İSLAM İLE ONURLANMAK - Eskişehir Haber

İSLAM İLE ONURLANMAK

İSLAM İLE ONURLANMAK
Yayınlama: 15 Nisan 2013 Pazartesi - 7.722
A+
A-

 “Andolsun, biz insanoğlunu şerefli kıldık…” (İsra, 70)

İslam, insanın sahip olduğu onur ve şerefe yakışır şekilde muamele görmesini temel ilke olarak benimsemiş, emir ve yasaklarını da buna göre şekillendirmiştir. İnsan, bu sınırlara (helal ve harama)  riayet ettiği ölçüde kendisine bahşedilen değere uygun bir hayat sürdürebilir ve buna bağlı olarak başkalarının onuruna da saygı göstermiş olur. Günümüzde karşılaşılan insan hakları ihlallerine yönelik eylemlere de ancak bu şekilde engel olunabilir.

Gerçekte insan onuru Allah’a kulluğa endeksli bir kavramdır. Çünkü Allah’a kul olan, kulluğunun gereği onurlu bir hayatın içinde bulunur. Rabbini hoşnut edip rızasını kazanmak için hep olumlu ve takdire şayan işlerle meşgul olur. Peygamberler de böyle onurlu bir toplumu oluşturmaya memur edilerek toplumu Allah’a kulluğa teşvik etmişlerdir. Kuran’da da “(Ey Muhammet) Onlar iman etmiyorlar diye neredeyse kendini helak edeceksin.”  (Şuara, 3) buyrularak onun insanlara olan bu hassasiyetine dikkat çekilmiştir.
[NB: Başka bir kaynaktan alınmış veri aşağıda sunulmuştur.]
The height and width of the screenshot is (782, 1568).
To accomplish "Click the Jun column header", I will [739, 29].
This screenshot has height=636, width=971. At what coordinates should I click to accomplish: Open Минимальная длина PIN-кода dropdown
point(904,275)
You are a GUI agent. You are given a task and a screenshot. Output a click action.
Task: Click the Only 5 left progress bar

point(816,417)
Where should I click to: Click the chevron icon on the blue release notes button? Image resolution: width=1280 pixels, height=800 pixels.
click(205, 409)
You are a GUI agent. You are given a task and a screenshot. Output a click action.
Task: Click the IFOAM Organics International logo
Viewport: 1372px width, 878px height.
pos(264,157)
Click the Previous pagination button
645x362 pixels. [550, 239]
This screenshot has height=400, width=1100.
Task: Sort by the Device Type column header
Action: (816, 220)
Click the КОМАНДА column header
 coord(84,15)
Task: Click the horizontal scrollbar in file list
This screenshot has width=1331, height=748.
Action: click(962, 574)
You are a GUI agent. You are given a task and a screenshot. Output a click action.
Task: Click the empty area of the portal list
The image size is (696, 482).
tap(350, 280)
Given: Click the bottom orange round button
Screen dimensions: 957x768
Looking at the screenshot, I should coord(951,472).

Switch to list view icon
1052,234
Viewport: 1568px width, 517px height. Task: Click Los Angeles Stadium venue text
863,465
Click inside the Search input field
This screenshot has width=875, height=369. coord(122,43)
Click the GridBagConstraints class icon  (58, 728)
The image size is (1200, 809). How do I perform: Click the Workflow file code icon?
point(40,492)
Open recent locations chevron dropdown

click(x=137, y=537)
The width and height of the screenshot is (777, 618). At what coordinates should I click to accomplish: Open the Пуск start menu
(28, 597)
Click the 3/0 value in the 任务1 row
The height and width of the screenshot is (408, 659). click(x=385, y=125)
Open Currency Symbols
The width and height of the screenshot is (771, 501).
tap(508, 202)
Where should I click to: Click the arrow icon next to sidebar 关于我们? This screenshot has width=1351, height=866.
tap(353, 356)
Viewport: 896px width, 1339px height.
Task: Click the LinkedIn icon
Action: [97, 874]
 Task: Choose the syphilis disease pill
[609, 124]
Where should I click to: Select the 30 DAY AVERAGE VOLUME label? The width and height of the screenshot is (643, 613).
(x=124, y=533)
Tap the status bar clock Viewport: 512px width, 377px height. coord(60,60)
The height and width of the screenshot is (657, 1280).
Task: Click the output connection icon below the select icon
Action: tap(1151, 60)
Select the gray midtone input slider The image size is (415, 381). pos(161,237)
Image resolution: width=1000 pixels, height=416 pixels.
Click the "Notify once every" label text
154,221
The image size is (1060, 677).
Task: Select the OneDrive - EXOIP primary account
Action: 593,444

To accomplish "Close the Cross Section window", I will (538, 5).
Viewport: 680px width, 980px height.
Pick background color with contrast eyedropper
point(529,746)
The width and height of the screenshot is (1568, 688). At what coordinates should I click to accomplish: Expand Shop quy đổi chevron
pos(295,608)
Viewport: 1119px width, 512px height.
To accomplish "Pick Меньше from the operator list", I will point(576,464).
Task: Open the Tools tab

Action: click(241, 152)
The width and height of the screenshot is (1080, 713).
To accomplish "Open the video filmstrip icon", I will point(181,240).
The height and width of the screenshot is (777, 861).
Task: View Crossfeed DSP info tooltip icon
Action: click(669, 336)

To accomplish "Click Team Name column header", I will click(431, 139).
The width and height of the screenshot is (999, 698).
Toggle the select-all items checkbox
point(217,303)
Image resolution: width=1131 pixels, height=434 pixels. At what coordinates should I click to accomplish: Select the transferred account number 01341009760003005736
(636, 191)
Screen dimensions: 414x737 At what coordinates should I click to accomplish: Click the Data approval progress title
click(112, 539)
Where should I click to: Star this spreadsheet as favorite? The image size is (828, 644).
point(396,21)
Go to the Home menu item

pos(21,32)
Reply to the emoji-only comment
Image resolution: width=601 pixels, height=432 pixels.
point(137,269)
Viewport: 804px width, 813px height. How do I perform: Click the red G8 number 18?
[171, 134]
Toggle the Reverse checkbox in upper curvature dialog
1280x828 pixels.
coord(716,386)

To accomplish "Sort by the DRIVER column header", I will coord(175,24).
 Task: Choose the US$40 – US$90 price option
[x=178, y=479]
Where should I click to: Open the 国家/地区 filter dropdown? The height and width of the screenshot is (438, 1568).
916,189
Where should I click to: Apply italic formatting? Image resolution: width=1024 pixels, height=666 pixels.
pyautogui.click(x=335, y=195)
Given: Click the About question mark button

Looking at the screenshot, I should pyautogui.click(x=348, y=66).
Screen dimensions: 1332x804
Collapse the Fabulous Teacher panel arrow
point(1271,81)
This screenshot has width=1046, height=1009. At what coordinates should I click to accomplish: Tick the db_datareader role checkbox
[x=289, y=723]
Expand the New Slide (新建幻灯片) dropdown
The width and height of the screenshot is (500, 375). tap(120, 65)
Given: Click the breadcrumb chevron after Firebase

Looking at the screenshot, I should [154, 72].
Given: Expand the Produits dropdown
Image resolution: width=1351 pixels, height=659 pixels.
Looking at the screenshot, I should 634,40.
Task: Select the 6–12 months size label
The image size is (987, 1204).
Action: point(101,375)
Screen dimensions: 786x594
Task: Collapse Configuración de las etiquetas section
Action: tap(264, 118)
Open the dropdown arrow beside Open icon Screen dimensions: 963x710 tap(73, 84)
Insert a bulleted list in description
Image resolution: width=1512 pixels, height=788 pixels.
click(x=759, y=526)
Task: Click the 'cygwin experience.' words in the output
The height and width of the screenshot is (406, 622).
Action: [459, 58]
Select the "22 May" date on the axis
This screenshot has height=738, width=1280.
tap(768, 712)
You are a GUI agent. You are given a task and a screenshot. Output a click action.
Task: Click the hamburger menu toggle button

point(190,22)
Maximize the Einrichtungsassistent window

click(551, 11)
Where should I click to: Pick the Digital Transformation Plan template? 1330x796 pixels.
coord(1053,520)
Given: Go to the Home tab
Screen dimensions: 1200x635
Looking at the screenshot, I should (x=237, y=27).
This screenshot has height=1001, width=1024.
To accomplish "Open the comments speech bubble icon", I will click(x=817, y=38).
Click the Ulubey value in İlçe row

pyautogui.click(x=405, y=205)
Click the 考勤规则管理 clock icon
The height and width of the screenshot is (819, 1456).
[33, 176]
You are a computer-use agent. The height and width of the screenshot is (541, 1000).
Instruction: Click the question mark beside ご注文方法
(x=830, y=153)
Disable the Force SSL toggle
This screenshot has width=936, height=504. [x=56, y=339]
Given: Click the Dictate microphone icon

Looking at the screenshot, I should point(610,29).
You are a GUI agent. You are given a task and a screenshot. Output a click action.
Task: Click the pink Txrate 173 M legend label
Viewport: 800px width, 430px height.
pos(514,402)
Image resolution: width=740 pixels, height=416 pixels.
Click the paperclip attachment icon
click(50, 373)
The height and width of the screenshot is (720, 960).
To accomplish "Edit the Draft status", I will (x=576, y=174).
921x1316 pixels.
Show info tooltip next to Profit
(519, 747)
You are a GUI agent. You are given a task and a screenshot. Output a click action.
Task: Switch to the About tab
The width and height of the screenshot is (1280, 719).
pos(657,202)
İnsan, Allah’ın en güzel eseri ve halifesi olması bakımından çok değerlidir. Her insan, insanlığın onurlu bir ferdi olarak toplumda yerini almak ve bu şekilde bilinmek ister. Her inancın ve dünya görüşünün, kendi değer yargılarına göre bir onur ve şeref ölçüsü vardır. Kimi, mal, mülk ve servetle, kimi şöhretle, kimi üst düzey makamla, kimi kariyerle, kimi ailesi, memleketi ve ırkı ile kimi de inancı ve inancına uygun bir yaşam tarzı ile onurlanmak ister.  Kimi de aksine çevresindekilere verdiği zararla anılıp mağdurlar üzerinden edindiği primle yükselerek dikkat çekmek ister. Oysa çevresindekileri hakir ve küçük görerek baskı ve zorbalıkla değil; özveri ve fedakârlık ile insan onurunu yücelterek hizmet ehli olabilmek ne kadar insancıl bir davranış olur. Hz. Peygamber de: "Mazlumun bedduasından sakınınız Çünkü onun duasıyla Allah arasında perde yoktur" (Buharî, Müslim) buyurmuştur.  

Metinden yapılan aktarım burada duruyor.